BigQuery Engine for Apache Flink
Construct and operate applications that are capable of real-time streaming by utilizing a fully managed Flink service that is linked with BigQuery.
Features
Update your unified data and AI platform with real-time data
Using a scalable and well-integrated streaming platform built on the well-known Apache Flink and Apache Kafka technologies, make business decisions based on real-time insights. You can fully utilize your data when paired with Google’s unique AI/ML capabilities in BigQuery. With built-in security and governance, you can scale efficiently and iterate quickly without being constrained by infrastructure management.
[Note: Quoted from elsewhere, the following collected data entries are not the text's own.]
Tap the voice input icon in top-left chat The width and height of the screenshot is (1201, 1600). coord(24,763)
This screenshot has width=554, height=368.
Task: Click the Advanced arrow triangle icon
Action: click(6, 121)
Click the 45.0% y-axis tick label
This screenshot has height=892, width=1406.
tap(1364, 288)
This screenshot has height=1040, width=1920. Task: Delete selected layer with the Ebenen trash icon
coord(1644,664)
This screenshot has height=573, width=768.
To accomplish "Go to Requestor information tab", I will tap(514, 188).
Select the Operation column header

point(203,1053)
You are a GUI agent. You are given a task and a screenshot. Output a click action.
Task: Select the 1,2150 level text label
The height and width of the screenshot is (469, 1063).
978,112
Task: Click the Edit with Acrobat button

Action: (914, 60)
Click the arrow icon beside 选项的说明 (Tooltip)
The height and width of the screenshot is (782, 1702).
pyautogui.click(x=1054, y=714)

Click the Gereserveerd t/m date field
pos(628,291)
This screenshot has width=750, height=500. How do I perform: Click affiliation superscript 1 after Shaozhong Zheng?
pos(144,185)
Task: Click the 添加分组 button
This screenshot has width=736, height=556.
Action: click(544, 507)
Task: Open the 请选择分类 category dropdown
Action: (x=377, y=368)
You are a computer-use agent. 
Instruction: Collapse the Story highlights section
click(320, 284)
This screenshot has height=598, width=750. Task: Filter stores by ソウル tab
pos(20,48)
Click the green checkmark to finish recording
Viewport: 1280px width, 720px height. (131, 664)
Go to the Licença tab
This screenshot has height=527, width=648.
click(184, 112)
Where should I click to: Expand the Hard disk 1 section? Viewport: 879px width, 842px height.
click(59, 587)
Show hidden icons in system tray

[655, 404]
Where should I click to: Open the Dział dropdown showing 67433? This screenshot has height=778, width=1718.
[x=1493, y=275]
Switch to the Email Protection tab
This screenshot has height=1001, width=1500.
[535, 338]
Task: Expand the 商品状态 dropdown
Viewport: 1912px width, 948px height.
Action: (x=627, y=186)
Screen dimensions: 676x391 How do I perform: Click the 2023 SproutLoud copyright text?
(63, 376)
Use a serverless Flink engine to save time and money
Businesses use Google Cloud to develop streaming apps in order to benefit from real-time data. The operational strain of administering self-managed Flink, optimizing innumerable configurations, satisfying the demands of various workloads while controlling expenses, and staying up to date with updates, however, frequently weighs them down. The serverless nature of BigQuery Engine for Apache Flink eases this operational load and frees its clients to concentrate on their core competencies, which include business innovation.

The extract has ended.